Чего ожидал он от этой Мадонны с детским личиком? Что она станет его проводницей в Вечность, где вещественные доказательства твоего существования уже не имеют никакого значения? Или отец предпочитал общаться с загробным миром без посредников, как зарубежные детективы у него на полках? «Восемь миллионов способов умереть», «Смерть приходит в конце», «Срочно нужен гробовщик», «Умереть легко»… Смерть как последнее приключение, бессмысленное, но захватывающее. Так тоже можно было с ней поладить.
66 870 753 361 920 говорил, что по-настоящему уютно чувствует себя только в своем тексте, куда всякий раз может забраться, как под одеяло, и никого к себе не пускать. 70 607 384 120 250 так и представляла его пишущим под пледом на диване, после душа и в свежем белье, как это было принято у иконописцев. Ее тексты он тоже оценивал на предмет уюта, будто комнату в гостинице, и каждый раз оставался недоволен. Она спрашивала, что ей делать.

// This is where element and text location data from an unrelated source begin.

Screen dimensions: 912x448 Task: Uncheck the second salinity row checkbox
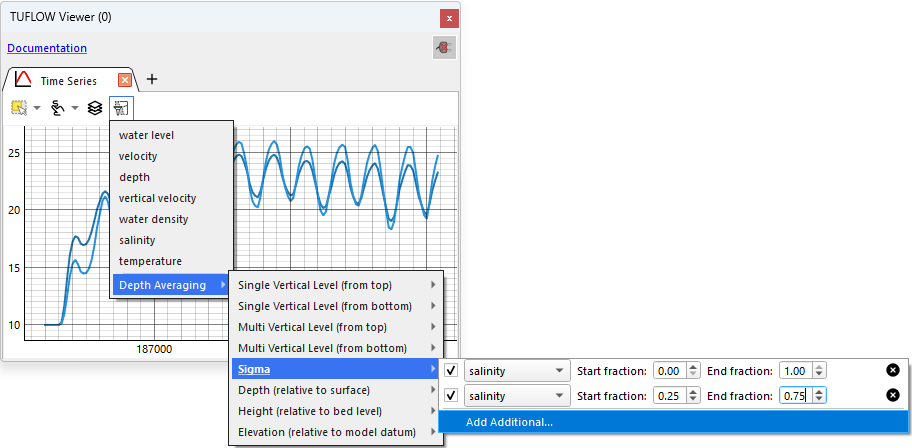(x=451, y=396)
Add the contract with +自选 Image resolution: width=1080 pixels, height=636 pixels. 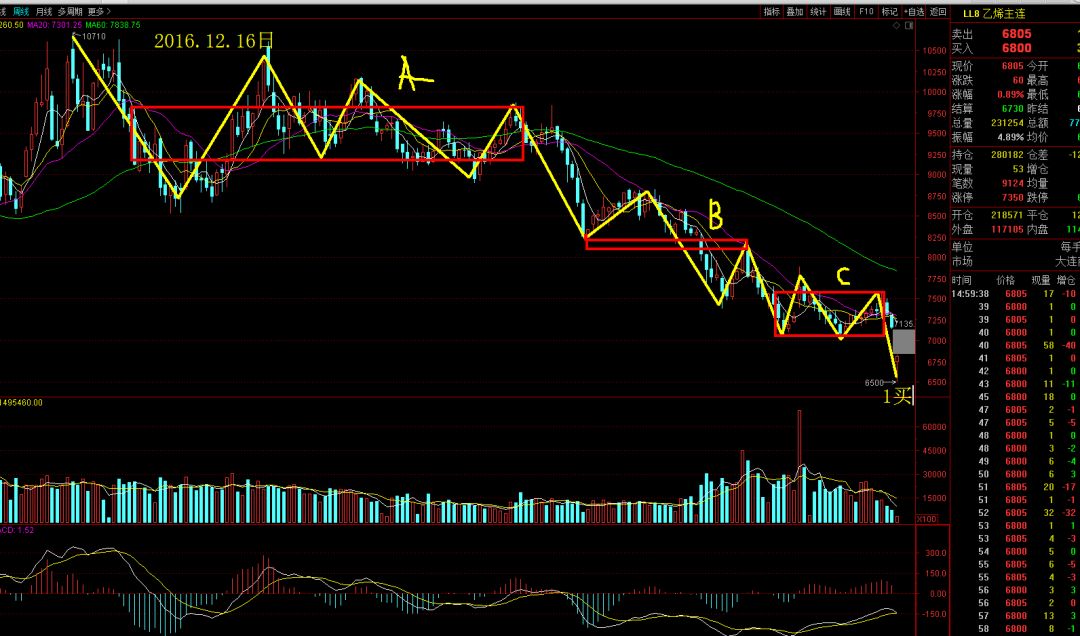pos(914,12)
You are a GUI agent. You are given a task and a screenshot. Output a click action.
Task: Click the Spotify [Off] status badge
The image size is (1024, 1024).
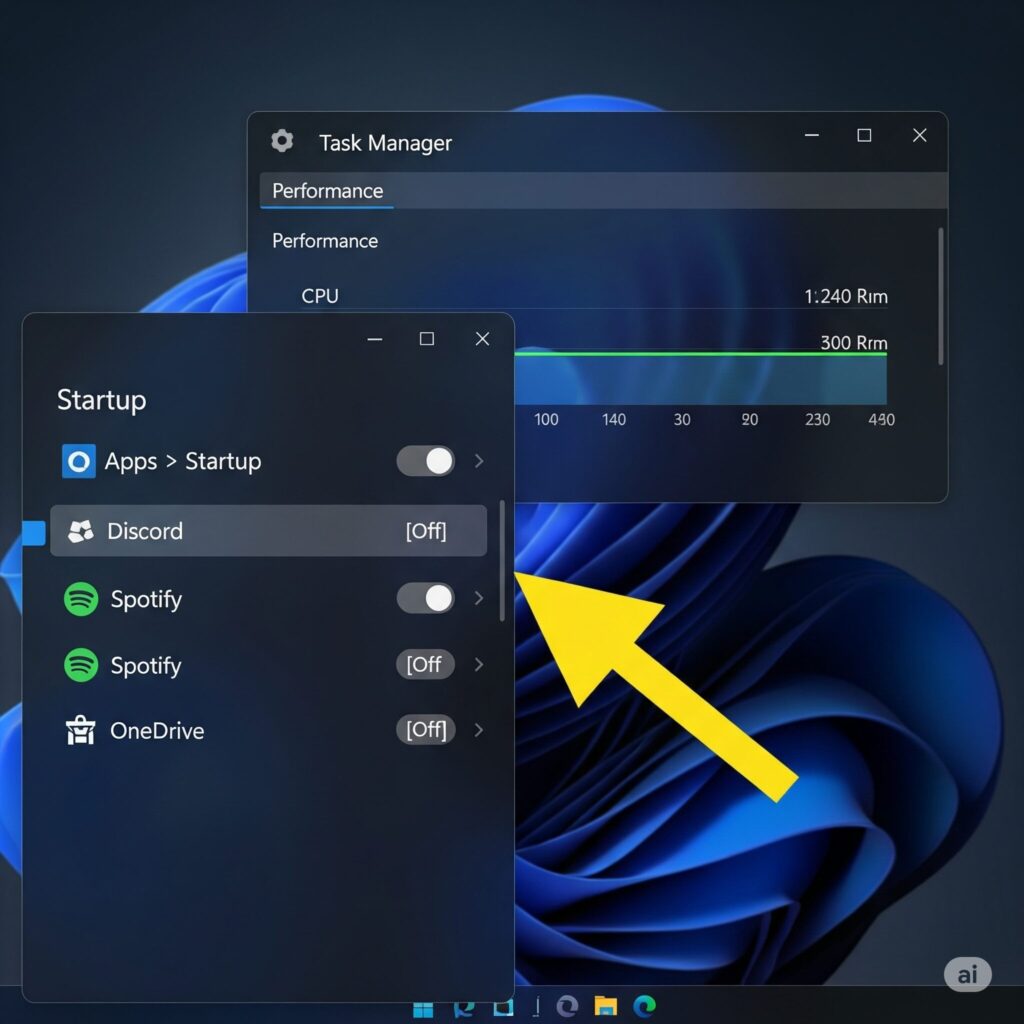[425, 665]
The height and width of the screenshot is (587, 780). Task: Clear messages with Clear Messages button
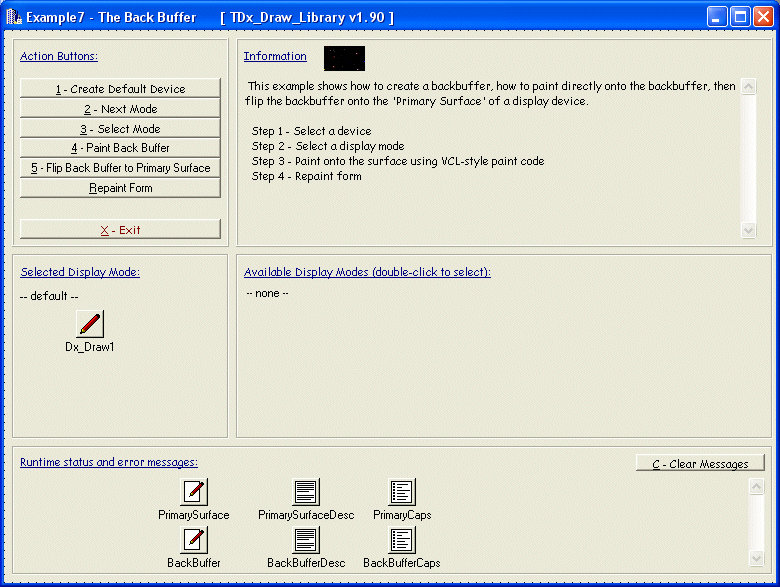(x=700, y=464)
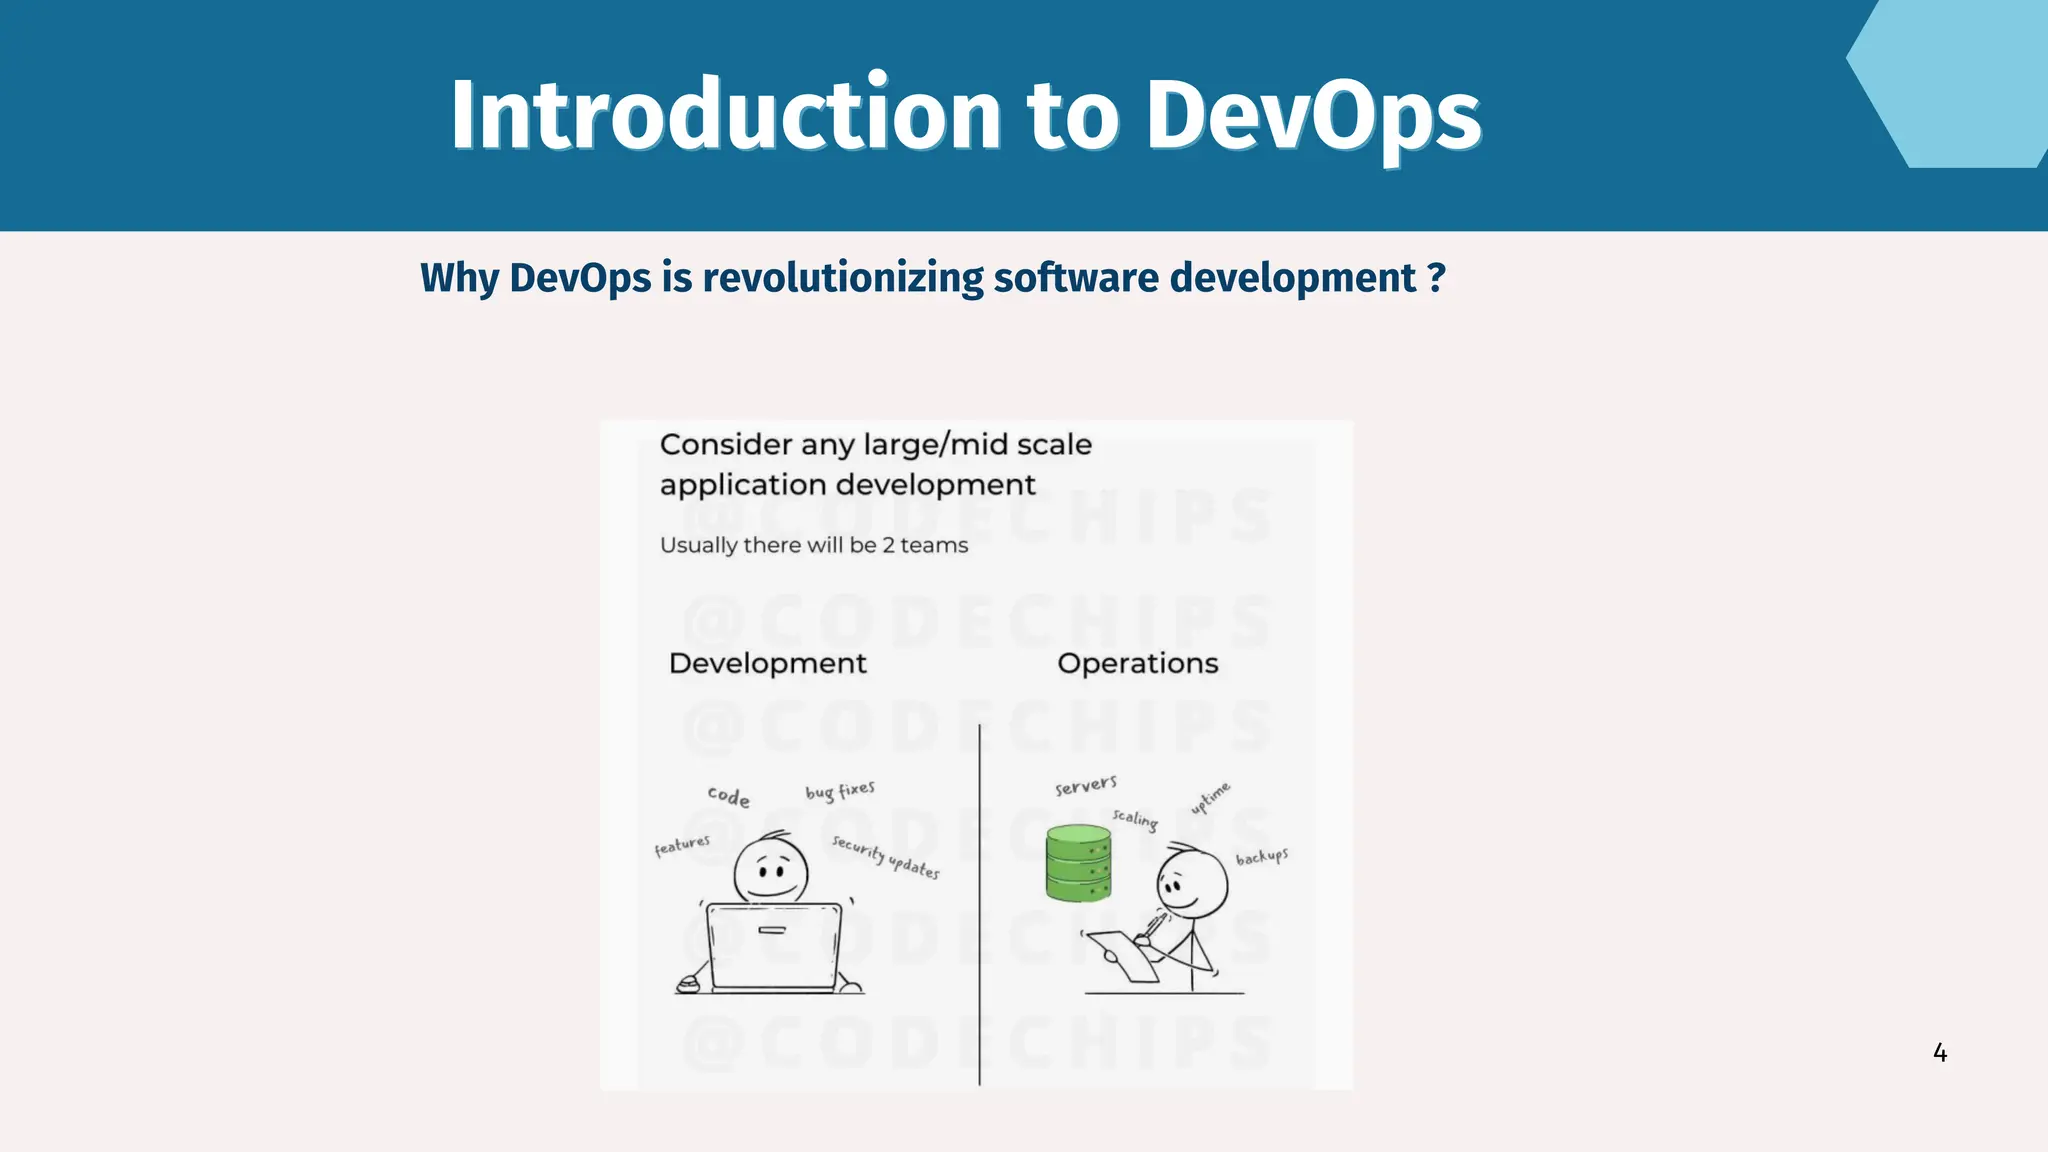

— Ничего, — разводил он руками. — Текст — это твое зеркало, отражение твоей личности. В тебе потеряна гармония. Ты видишь только нижний уровень бытия. Как ты сможешь написать о высоком? Тебе нужен кто-то другой, кто сделает это за тебя.
Долгое время ей не требовалась бумага. Она не хотела оставлять следов, но все равно оставляла — на снегу, на свежевымытом детсадовском полу, в только что отросшей, слезящейся росой траве. Невозможно было жить не сочиняя и невозможно было сочинять не разрушая. Авторучка с бумагой — наиболее безобидные на вид инструменты письма, потому что поддерживают иллюзию, что текст ничего не отнимает от мира, а, наоборот, добавляет, заполняя существующие пустоты. Но на самом деле именно след, впадина, в их самом прямом, осязаемом смысле точнее всего передают тот урон, который писатель наносит окружающей среде, выковыривая из нее кусочки реальности, как изюмины из пирога.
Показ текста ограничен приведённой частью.